- _INSTRUCTIONS FOR THE TASK_: Report every line in the listing below where the string "circle" shows up.
==============================
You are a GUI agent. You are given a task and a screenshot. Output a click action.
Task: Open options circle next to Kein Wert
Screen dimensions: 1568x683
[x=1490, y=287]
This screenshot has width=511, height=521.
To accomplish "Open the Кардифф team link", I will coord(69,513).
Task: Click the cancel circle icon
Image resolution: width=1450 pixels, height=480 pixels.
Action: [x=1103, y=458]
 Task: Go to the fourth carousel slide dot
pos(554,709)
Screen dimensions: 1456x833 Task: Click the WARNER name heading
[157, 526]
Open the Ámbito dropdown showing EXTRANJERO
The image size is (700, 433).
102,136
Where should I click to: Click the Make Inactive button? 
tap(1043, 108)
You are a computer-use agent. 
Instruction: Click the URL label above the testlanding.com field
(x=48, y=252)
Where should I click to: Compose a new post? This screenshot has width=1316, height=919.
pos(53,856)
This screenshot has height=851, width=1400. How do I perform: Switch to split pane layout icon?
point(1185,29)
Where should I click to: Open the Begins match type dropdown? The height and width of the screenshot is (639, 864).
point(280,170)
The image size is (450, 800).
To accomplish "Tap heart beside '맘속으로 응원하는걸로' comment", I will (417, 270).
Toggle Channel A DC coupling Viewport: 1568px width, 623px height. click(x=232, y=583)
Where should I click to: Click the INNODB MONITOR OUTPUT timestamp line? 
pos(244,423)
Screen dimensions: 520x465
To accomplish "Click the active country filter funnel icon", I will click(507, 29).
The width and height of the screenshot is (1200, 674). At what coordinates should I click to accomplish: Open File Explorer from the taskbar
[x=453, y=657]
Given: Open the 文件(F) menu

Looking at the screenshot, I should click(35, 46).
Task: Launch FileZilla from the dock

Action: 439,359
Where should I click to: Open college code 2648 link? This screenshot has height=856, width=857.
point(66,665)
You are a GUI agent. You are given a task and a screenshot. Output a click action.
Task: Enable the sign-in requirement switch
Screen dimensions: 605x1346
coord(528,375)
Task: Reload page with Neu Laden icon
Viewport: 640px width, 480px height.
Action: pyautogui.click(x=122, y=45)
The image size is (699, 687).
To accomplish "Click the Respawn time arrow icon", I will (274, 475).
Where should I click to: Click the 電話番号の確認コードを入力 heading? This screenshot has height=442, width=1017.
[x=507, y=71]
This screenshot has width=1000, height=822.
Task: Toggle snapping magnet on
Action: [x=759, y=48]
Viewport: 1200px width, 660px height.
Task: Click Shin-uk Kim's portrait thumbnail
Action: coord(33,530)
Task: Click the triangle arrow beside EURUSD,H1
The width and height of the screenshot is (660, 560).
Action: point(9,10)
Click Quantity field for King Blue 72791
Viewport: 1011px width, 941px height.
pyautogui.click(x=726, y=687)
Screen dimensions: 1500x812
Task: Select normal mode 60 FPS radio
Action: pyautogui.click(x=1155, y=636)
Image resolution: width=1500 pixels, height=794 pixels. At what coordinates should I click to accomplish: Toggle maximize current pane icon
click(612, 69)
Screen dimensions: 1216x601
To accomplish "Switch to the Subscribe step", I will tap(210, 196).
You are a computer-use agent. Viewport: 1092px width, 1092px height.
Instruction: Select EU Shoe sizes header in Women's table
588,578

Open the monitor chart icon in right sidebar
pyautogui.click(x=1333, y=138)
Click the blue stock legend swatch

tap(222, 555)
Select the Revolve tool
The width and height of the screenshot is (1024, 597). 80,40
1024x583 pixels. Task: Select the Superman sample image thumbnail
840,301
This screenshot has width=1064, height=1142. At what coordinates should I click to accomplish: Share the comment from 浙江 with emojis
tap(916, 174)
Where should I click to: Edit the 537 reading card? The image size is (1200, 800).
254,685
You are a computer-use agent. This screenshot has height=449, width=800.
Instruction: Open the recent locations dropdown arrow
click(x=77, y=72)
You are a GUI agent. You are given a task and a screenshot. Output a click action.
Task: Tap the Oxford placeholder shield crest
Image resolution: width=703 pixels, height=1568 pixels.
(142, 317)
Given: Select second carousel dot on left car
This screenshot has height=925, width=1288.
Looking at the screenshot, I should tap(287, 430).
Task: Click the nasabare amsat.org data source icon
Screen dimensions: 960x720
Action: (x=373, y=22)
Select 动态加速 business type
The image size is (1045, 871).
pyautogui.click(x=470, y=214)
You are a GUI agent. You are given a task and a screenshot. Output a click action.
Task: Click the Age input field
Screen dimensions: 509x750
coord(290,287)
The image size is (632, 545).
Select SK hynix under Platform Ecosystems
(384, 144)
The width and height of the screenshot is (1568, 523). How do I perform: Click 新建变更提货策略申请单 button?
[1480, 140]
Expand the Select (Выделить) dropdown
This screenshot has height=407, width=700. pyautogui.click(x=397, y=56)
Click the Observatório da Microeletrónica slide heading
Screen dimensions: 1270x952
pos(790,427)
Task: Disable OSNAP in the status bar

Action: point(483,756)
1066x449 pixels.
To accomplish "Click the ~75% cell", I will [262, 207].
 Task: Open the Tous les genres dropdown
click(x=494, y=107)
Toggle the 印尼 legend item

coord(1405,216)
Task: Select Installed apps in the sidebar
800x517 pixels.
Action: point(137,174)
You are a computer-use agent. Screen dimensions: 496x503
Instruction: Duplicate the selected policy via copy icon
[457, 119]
==============================
- _TASK RESPONSE_:
Task: Open options circle next to Kein Wert
Task: Click the cancel circle icon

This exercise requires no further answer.